Let’s get the easy part out of the way. Brazen is not a good movie.
Adapted from the Nora Roberts novel “Brazen Virtue,” the film tells the tale of a murder mystery writer, who also happens to be a world class criminal profiler, dragged into the lurid world of online sex work when her cam girl sister is murdered. The execution is, unsurprisingly, neither as bleakly nihilistic as the material could warrant nor as sudsy and fun as it might have been if taken in a more ludicrous direction. The films attempts to balance a tone of genuine tragedy and loss with a plot that culminates in the film’s author-heroine (Alyssa Milano, The WB’s Charmed, Pathology) going undercover as an online sex worker to lure out the serial killer that murdered her sister. Alas, the balancing act topples and leaves the film feeling all over the place.
The story, of course, features a love interest who is, naturally, the detective in charge of the murder investigation played by a likable Sam Page (AMC’s Mad Men, Netflix’s House of Cards). While Milano plays everything very straight, Page has far more energy and self-awareness in his performance. The film’s best scenes see Page and his police partner (Malachi Weir, Showtime’s Billions) banter about Page’s budding romance with their star consultant. Page and Weir have an easy, lived-in chemistry that gives the sense of old friends. Weir, the closest thing the film has to comic relief, enlivens each of his scenes; his quick eye rolls and glib asides gives the movie its most lively, funny, and self-aware movements.
[I had the chance to speak with Malachi Weir about the film. A Conversation with Malachi Weir on Netflix’s Brazen]
Positives aside, I can’t recommend the movie in any sort of serious way. That said, it does feel like Netflix is really honing in on nailing the tone of a classic trashy Lifetime movie. The stars are a little more well known. The production values are a little stronger. The writing is, well, still like a Lifetime movie. And it is clear to me there has been and always will be a significant market for these sorts of stories.
While I don’t think Brazen is “good,” I’ll happily admit my wife and I watched the film alongside a few glasses of wine and had a few pleasant laughs (though perhaps more at the film than with it). While I had to quell the shrieks of my critic’s brain through a few sequences, this sort of pablum has long had a market. Obviously, the entertainment universe has shifted massively in the last few years with COVID expediting so many changes that were already knocking at the door. The primacy of IP blockbusters in theaters and the television diaspora caused by streaming and on-demand everything have run roughshod over some genres that have historically been viable. Netflix has found success revitalizing classic genres that are no longer quite so viable in the current marketplace. As Netflix successfully resurrected classic romantic comedies and cornered the market on holiday movies, it’s not surprising to see them move their focus to the chaste sex thrillers that kept Lifetime successful for decades. They’re low budget, low risk, easy to produce, and likely to be fairly popular. You don’t win an Emmy or an Oscar with Brazen, but you will increase engagement with a certain sort of viewer.
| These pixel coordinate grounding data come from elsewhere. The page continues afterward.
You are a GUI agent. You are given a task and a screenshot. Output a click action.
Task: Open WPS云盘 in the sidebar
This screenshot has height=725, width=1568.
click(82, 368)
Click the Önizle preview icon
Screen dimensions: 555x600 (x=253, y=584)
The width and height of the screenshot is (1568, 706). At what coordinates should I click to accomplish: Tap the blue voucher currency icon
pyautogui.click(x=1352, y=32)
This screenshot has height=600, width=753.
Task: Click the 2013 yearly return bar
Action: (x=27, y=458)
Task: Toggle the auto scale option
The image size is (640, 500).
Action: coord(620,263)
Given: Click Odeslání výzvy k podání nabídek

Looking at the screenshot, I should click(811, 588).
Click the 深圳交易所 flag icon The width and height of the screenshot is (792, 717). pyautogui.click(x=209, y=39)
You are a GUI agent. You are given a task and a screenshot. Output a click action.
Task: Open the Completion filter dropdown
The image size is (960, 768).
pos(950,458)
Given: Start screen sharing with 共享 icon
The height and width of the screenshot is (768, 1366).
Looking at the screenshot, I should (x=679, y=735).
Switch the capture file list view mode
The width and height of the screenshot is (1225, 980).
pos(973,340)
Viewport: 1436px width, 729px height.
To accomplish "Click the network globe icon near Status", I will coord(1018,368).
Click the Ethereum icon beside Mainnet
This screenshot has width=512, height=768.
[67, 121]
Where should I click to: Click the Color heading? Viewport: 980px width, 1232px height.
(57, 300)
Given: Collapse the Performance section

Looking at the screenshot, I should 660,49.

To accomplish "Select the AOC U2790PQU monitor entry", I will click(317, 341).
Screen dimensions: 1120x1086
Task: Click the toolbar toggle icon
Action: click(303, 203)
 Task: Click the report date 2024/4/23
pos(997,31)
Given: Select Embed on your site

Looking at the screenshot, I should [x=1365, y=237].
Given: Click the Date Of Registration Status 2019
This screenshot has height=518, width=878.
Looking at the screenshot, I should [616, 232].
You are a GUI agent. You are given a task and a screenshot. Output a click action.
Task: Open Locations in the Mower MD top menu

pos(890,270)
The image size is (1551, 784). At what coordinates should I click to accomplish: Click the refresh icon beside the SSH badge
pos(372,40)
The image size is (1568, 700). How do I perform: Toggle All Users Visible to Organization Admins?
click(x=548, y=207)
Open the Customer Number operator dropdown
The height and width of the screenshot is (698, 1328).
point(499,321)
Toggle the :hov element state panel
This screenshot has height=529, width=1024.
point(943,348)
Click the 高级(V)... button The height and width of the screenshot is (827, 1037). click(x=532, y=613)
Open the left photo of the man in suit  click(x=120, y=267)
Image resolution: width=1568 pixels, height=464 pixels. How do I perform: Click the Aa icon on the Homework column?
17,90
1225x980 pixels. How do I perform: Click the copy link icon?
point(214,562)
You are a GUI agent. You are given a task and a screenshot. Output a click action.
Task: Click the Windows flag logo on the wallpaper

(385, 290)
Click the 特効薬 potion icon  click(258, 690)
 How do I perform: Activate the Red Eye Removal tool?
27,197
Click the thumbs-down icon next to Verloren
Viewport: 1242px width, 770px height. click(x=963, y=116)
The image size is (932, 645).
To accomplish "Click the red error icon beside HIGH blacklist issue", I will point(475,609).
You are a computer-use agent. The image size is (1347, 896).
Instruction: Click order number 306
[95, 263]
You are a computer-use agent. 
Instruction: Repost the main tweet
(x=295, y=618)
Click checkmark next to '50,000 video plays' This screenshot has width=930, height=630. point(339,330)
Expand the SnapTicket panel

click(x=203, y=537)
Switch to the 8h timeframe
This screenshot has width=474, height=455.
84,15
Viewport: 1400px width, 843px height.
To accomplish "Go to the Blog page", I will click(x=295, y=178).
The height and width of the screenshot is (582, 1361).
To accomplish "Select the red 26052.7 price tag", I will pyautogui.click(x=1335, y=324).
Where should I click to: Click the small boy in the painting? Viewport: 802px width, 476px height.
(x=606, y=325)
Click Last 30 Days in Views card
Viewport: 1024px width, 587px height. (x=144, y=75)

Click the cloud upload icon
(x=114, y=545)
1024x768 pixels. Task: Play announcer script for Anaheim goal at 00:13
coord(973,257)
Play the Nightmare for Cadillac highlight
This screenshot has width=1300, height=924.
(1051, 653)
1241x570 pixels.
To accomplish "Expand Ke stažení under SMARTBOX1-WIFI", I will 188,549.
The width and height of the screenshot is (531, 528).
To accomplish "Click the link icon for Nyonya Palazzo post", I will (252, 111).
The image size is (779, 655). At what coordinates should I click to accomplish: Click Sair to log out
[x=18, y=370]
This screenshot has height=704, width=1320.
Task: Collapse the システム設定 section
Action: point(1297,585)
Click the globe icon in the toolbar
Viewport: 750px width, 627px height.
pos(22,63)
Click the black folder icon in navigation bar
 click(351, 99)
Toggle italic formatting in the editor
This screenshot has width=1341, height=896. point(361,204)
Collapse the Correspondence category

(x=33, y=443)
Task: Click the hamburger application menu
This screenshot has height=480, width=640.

This has all been a long way of saying that I actually think Brazen achieves its mission. Nobody involved here appears to be trying to tell a Fincher-esque serial killer movie. Nobody here appears to be trying to elevate the trashy thriller genre like the wonderfully glib A Simple Favor from a few years back. It feels like everyone is attempting, quite exactingly, to emulate and recreate the Lifetime formula and to that goal, the film is a success. The open question, dear reader, is if hitting that low mark is something you will enjoy watching.